╔══

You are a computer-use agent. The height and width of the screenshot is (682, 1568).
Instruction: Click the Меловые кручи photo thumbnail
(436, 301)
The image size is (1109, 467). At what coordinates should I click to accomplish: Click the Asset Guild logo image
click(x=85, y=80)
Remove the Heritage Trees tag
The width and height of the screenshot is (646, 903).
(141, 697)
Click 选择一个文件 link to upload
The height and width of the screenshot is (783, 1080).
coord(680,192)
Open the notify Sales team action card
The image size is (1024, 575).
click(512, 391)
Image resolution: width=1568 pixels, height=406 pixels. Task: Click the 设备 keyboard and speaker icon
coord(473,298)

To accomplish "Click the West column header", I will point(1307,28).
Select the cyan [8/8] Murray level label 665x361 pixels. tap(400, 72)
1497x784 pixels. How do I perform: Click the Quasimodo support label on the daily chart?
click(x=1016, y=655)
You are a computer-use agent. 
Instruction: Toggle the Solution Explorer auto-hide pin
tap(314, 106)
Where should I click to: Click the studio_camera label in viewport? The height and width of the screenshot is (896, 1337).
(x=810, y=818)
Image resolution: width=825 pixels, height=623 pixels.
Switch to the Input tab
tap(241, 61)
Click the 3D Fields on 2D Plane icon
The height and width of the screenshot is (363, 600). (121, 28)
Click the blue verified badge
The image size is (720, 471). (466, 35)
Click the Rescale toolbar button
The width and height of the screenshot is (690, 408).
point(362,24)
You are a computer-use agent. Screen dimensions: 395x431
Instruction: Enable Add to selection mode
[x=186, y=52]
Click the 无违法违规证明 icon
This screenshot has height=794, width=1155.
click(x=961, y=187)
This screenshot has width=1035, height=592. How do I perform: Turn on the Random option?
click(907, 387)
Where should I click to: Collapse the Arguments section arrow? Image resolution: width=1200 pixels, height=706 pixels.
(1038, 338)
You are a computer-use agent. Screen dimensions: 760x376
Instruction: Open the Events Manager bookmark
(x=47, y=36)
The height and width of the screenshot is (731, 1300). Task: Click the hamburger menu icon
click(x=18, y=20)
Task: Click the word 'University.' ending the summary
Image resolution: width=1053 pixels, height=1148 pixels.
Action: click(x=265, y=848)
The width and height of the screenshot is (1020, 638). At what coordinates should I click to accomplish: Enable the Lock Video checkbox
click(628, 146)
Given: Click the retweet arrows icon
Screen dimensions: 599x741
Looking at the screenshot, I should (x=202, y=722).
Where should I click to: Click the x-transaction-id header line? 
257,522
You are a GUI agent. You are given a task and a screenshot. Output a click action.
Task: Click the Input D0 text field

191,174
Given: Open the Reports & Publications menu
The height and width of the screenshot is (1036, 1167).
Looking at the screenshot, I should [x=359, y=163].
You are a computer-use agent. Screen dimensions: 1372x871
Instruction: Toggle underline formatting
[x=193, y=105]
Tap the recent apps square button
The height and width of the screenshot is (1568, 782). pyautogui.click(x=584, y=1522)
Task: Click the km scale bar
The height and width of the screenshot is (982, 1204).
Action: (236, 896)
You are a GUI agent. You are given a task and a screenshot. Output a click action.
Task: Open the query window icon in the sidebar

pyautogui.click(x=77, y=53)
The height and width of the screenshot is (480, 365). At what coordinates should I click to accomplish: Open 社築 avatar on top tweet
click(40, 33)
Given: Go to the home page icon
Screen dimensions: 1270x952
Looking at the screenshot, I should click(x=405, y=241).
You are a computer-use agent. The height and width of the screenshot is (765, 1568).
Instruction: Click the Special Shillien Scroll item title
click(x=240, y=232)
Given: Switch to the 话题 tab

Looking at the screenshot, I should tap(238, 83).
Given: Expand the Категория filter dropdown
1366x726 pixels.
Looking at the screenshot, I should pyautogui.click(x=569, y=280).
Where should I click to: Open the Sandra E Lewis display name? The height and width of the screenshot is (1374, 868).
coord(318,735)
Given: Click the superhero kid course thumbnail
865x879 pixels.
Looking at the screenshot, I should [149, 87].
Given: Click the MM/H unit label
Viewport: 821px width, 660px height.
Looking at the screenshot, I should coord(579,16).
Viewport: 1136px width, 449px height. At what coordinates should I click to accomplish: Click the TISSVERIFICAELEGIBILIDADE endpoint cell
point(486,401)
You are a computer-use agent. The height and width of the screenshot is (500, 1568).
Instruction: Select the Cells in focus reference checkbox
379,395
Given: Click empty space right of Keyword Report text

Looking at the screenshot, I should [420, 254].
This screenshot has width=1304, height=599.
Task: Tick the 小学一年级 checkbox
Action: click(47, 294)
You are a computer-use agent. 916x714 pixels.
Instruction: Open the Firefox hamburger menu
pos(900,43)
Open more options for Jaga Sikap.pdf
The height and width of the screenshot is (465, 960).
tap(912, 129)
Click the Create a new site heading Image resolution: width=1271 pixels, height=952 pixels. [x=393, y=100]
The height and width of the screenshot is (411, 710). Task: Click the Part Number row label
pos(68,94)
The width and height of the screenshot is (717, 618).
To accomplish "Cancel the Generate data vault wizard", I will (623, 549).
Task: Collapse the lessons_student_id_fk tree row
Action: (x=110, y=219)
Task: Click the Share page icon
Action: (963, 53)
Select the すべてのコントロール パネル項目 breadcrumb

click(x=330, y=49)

╚══

> **How to complete this task**: Retype exactly the lines from the one containing "Instruction: Open the Firefox hamburger menu" through the end of the data. Add nothing.

> **Solution to the exercise**:
Instruction: Open the Firefox hamburger menu
pos(900,43)
Open more options for Jaga Sikap.pdf
The height and width of the screenshot is (465, 960).
tap(912, 129)
Click the Create a new site heading Image resolution: width=1271 pixels, height=952 pixels. [x=393, y=100]
The height and width of the screenshot is (411, 710). Task: Click the Part Number row label
pos(68,94)
The width and height of the screenshot is (717, 618).
To accomplish "Cancel the Generate data vault wizard", I will (623, 549).
Task: Collapse the lessons_student_id_fk tree row
Action: (x=110, y=219)
Task: Click the Share page icon
Action: (963, 53)
Select the すべてのコントロール パネル項目 breadcrumb

click(x=330, y=49)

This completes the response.